Ciò detto fece un segno.
Subito una larga lama cadde fra le spalle del povero ambasciatore e la sua testa, spiccata di colpo, rotolò al suolo sanguinante.
Un guerriero, probabilmente il carnefice del monarca, si era silenziosamente avvicinato all'imbikino armato d'una pesante sciabola ed al segnale convenuto aveva decapitato quel povero diavolo.
Pompeo vedendo l'ambasciatore a cadere, aveva mandato un urlo terribile. Si volse rapidamente e si trovò dinanzi al cannibale che teneva ancora in mano la sciabola rossa di sangue. Il suo furore non ebbe allora più limiti. Afferrò il suo lungo e pesante fucile per la canna e, servendosene a guisa di mazza, ne assestò un colpo tale al negro da sfracellargli il cranio.
Un urlo di rabbia sfuggì agli ufficiali della casa del monarca. Essi impugnarono le armi e si slanciarono verso Pompeo per ucciderlo. Questi però, più lesto di loro, raccolse la testa dell'ambasciatore e con un salto immenso si slanciò fuori dalla capanna.
— Uccidete quell'animale! — urlò il re, furibondo.
Alcuni negri si precipitarono all'aperto ed uno di essi scagliò la sua lancia contro la scimmia, colpendola in una mano.
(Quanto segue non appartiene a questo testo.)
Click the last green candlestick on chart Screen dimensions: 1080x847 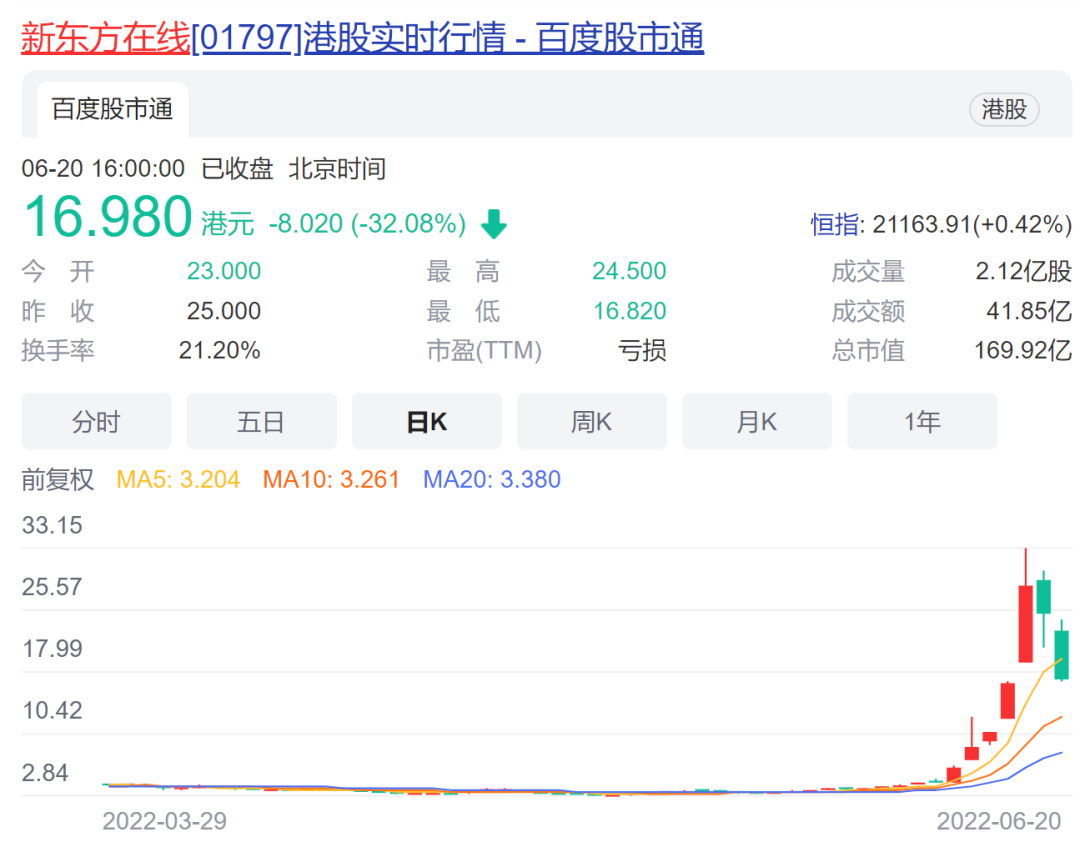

Pompeo, senza lasciare la testa del povero ambasciatore, puntò il fucile e lo scaricò contro il suo feritore il quale cadde stecchito al suolo, colpito in pieno petto. Gli altri, a quella vista, scagliarono pure le loro zagaglie, mentre coloro che erano armati di fucili facevano una scarica.
Quando il fumo fu dissipato, cercarono la scimmia, credendo di averla uccisa. Immaginate quale fu la loro rabbia nel vedere che non era caduta!... Il bravo Pompeo in quattro slanci aveva raggiunto il margine del bosco e fuggiva a tutte gambe portando con sé la testa dell'ambasciatore.